A touch of gold fever hit me last weekend while we were hiking through what was a massive gold-mining area more than a century ago in North Georgia’s White County.
We were walking along the cool, shady Martin’s Mine Trail that winds 2.1 miles through a lush hardwood forest in Smithgall Woods State Park near Helen. Such a serene, verdant environment today belies the feverish activity that was taking place there in the 1800s, when scores of miners were scouring away mountain slopes with pressurized water hoses to find flecks of gold.
Gold was first discovered there along Duke’s Creek in 1828, triggering a massive gold rush. Soon, the frantic quest spread across North Georgia as other deposits were discovered.
“It’s hard to imagine that this area was once a devastated landscape from mining,” said Johnna Tuttle, the park’s interpretive ranger, as we crossed a footbridge over now scenic Duke’s Creek and entered the splendid forest. I was hiking with her and a friend, Lloyd Summer, a history buff.
They explained that after 1850, when most of the easily retrieved gold was depleted, the pressurized water -- or hydraulic -- mining gave way to hard rock mining. Deep tunnels and shafts allowed gold-bearing ore to be gouged from underground and processed by crushing mills.
Regardless of the mining method, though, few trees were left standing from the onslaught. Life in creeks and streams was smothered under tons of debris. “The most intense devastation occurred from 1865 [to] 1935 when the creek bottomlands were a moonscape of mining debris,” a park brochure said.
Signs of the mining still abound along the trail -- a fascinating lesson in Georgia history.
Still visible, for instance, is a fine sand layer in the creek bottom, debris from an ore-crushing mill. Steep piles of mining debris (tailings) are all along the trail. Crisscrossing the trail are the remnants of deep ditches that brought in water for mining. A 60-foot-deep shaft also marks the entrance to a horizontal mining tunnel, where a tram car remains.
As we sauntered through the now peaceful, stately forest last weekend, I was amazed at nature’s ability to bounce back from such stark destruction.
Johnna said the forest has recovered because of high rainfall (some 60 inches per year), acid-adapted vegetation such as mountain laurel (mining debris tended to be acidic) and gentle slopes in the damaged areas. Some pits created by the mining are now ephemeral or temporary pools where frogs and salamanders breed. Duke's Creek is now the state's premier trout stream.

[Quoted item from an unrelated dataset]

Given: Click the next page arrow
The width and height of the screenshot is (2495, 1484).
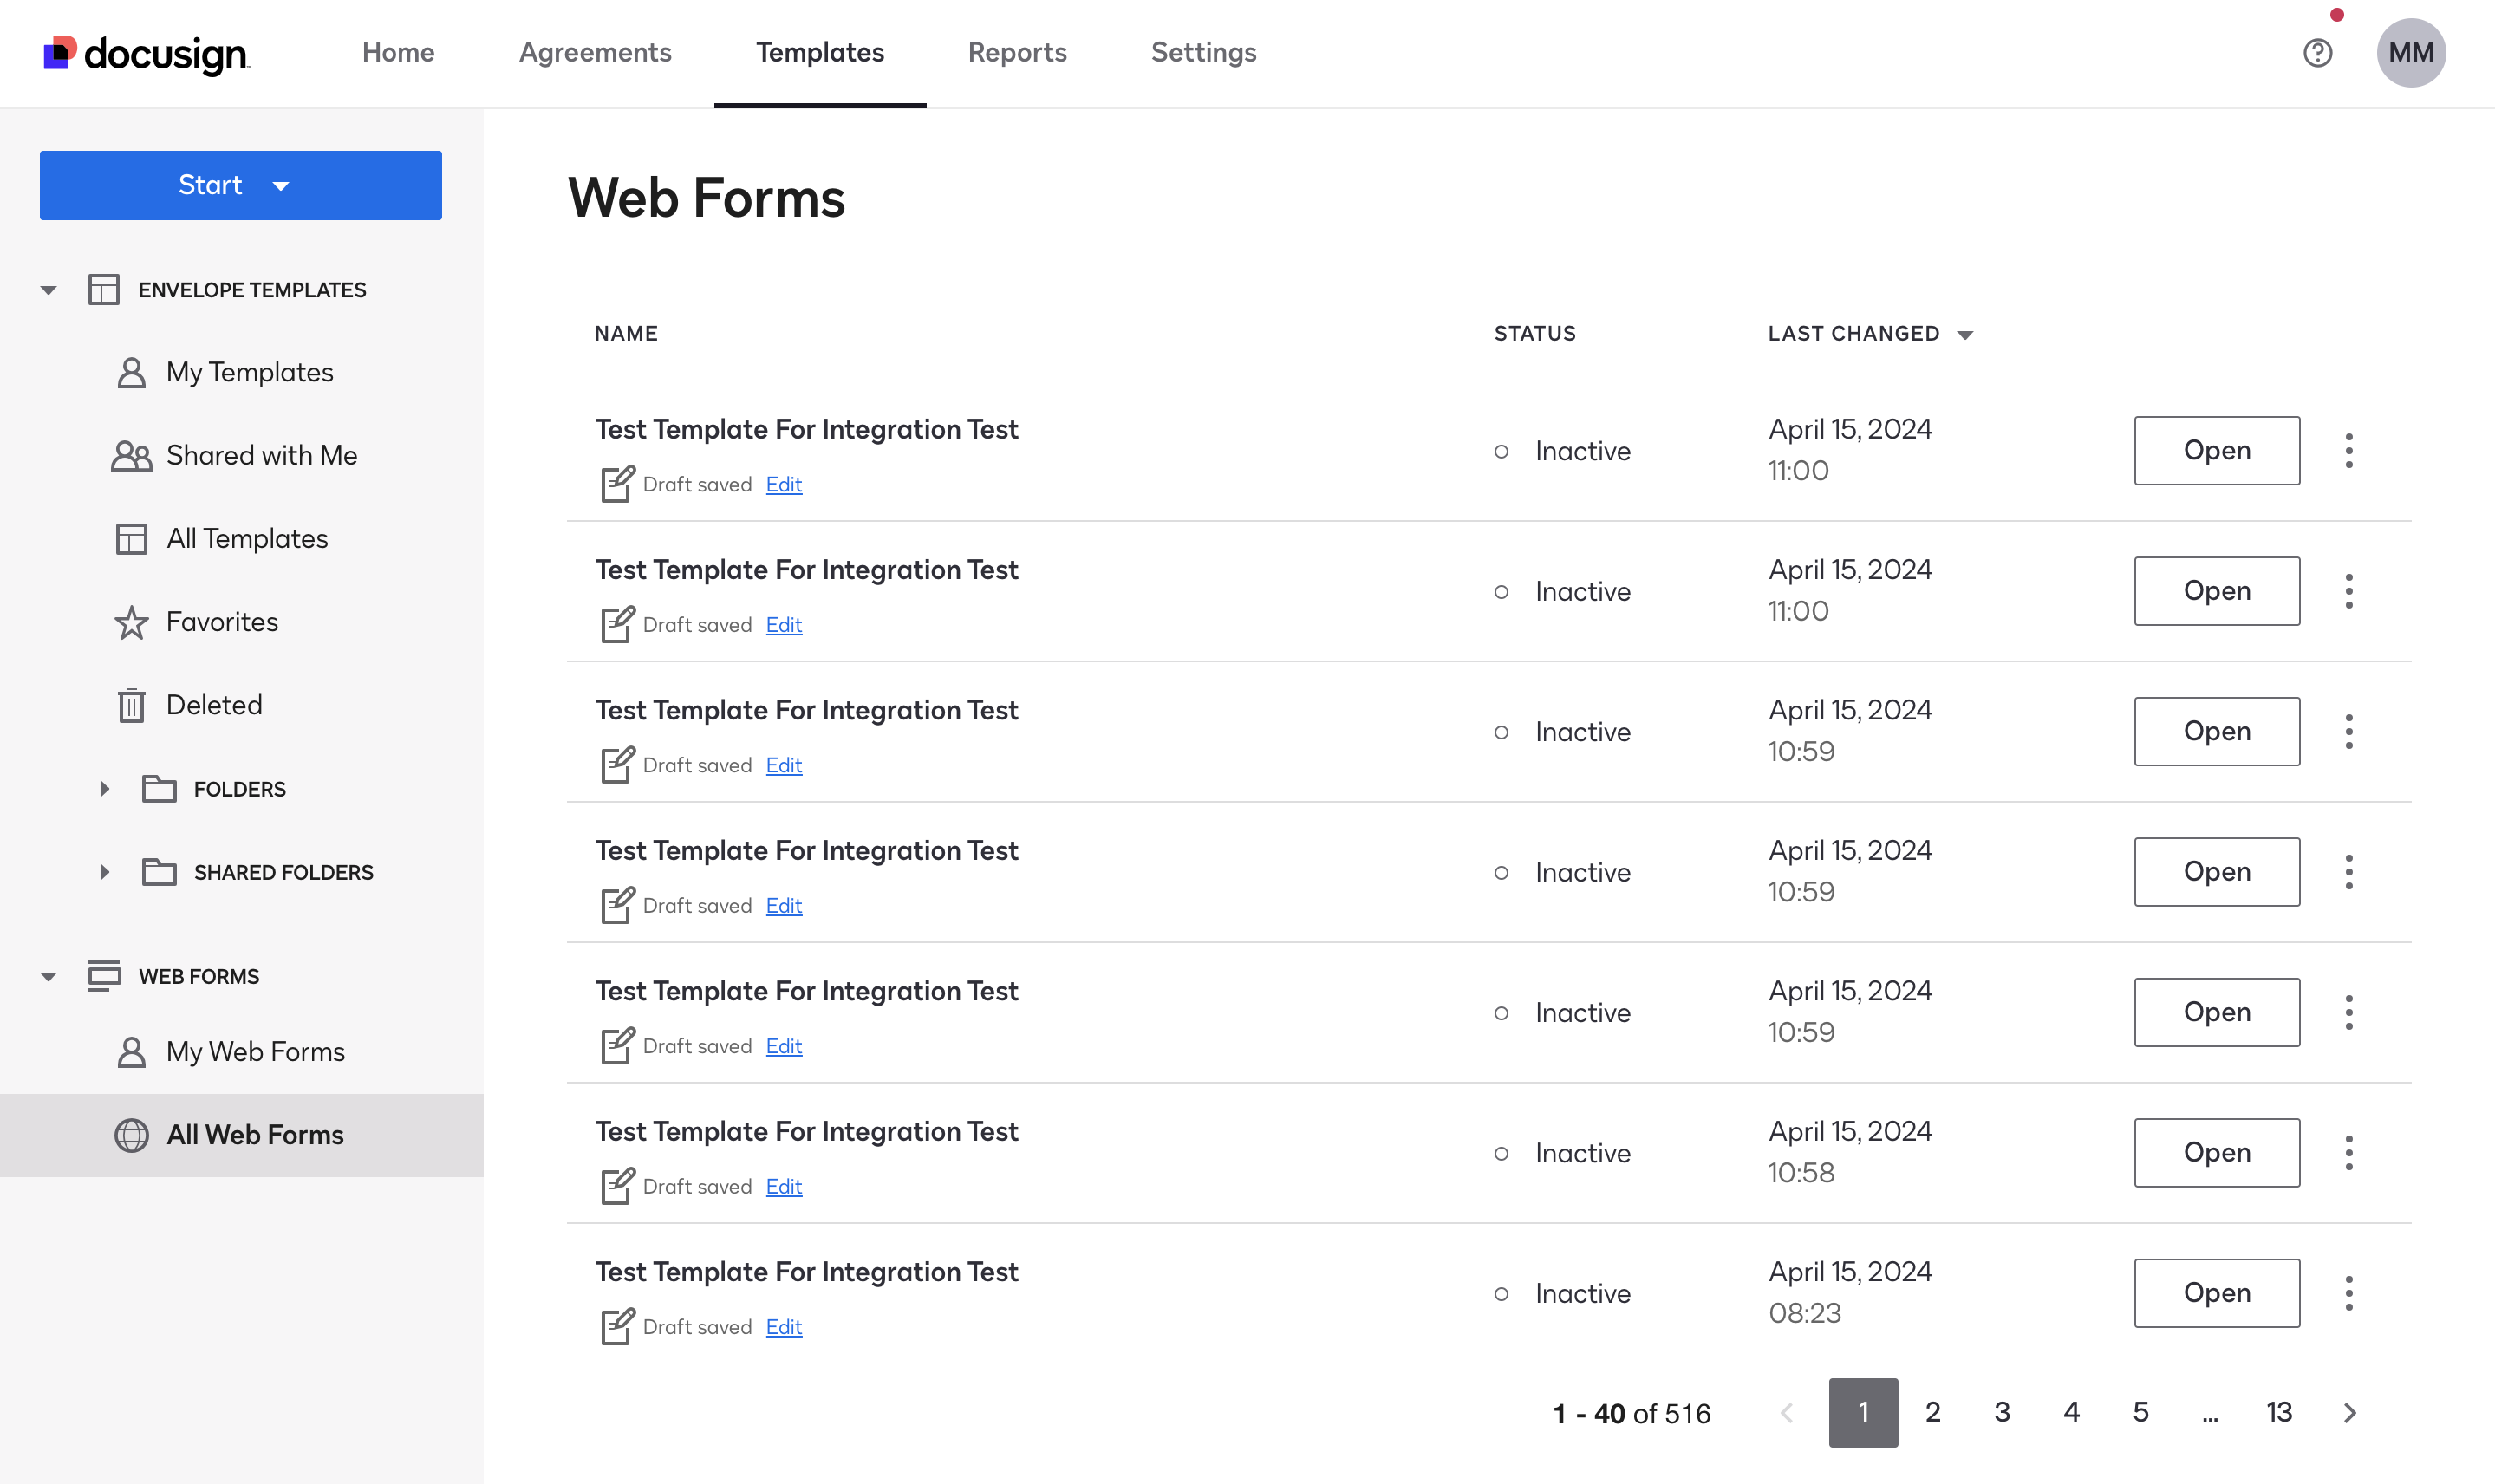Looking at the screenshot, I should pyautogui.click(x=2349, y=1412).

In the sky: Autumn begins at 5:05 a.m. Sept. 23. Autumn's first day is known as the autumnal equinox, when the sun rises almost due east and sets due west.
The moon will be last quarter on Sept. 20, said David Dundee, astronomer with Tellus Science Museum. Mercury is low in the east just before dawn. Venus is low in the west just after sunset. Mars is low in the east about three hours before sunrise. Jupiter rises out of the east a few hours after sunset and will appear near the moon the night of Sept. 23.
If You Go
Smithgall Woods State Park. 5,664-acre park located on Ga 75 Alternate, 3 miles west of Helen. Features five miles of hiking trails, small nature museum, picnic shelters and five guest cabins. Visitors Center: 61 Tsalaki Trail, Helen , GA 30545. Open 8 a.m. to 5 p.m. daily. Gate opens at 7 a.m. Visitors must register at the visitors center since this is also a conservation park. $5 parking fee; additional fees may be required for special activities and to reserve facilities. 706-878-3087, georgiastateparks.org/smithgallwoods.